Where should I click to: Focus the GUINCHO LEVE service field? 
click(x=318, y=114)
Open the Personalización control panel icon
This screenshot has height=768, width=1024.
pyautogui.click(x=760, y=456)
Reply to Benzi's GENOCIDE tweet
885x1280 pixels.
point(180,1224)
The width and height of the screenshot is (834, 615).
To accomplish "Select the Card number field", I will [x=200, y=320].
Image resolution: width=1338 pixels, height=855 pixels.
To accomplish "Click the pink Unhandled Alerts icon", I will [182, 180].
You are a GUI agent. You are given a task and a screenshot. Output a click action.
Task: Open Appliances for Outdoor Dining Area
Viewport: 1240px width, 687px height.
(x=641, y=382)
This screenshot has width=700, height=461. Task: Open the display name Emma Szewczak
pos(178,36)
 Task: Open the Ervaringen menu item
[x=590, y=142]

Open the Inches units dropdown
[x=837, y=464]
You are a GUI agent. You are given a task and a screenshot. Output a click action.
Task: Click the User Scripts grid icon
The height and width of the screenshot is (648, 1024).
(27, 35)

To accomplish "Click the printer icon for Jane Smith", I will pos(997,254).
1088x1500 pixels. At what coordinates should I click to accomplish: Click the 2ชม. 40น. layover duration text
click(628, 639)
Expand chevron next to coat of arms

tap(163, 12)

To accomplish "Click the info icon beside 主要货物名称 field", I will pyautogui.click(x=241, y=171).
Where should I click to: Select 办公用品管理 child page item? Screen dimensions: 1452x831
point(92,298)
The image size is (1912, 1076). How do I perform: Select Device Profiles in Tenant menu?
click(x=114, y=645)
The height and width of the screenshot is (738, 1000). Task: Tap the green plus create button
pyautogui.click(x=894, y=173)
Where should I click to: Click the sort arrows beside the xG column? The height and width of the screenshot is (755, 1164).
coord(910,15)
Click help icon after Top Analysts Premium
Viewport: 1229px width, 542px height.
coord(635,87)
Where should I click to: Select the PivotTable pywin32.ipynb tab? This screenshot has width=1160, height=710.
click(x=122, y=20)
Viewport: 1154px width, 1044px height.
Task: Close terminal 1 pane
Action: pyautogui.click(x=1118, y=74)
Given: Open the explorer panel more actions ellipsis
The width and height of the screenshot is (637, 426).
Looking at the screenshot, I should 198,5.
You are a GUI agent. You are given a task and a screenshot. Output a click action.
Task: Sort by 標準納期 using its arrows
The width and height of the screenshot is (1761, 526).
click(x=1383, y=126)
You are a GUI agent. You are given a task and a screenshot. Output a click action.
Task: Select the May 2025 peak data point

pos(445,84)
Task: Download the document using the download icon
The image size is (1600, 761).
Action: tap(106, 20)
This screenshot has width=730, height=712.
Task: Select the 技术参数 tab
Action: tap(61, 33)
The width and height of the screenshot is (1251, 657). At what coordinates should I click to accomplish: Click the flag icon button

Your goal: The output should be exactly the lines from the one containing "The height and width of the screenshot is (738, 1000)." to the final line of the listing above, inclusive.

Finished task:
The height and width of the screenshot is (738, 1000). Task: Tap the green plus create button
pyautogui.click(x=894, y=173)
Where should I click to: Click the sort arrows beside the xG column? The height and width of the screenshot is (755, 1164).
coord(910,15)
Click help icon after Top Analysts Premium
Viewport: 1229px width, 542px height.
coord(635,87)
Where should I click to: Select the PivotTable pywin32.ipynb tab? This screenshot has width=1160, height=710.
click(x=122, y=20)
Viewport: 1154px width, 1044px height.
Task: Close terminal 1 pane
Action: pyautogui.click(x=1118, y=74)
Given: Open the explorer panel more actions ellipsis
The width and height of the screenshot is (637, 426).
Looking at the screenshot, I should 198,5.
You are a GUI agent. You are given a task and a screenshot. Output a click action.
Task: Sort by 標準納期 using its arrows
The width and height of the screenshot is (1761, 526).
click(x=1383, y=126)
You are a GUI agent. You are given a task and a screenshot. Output a click action.
Task: Select the May 2025 peak data point

pos(445,84)
Task: Download the document using the download icon
The image size is (1600, 761).
Action: tap(106, 20)
This screenshot has width=730, height=712.
Task: Select the 技术参数 tab
Action: tap(61, 33)
The width and height of the screenshot is (1251, 657). At what coordinates should I click to accomplish: Click the flag icon button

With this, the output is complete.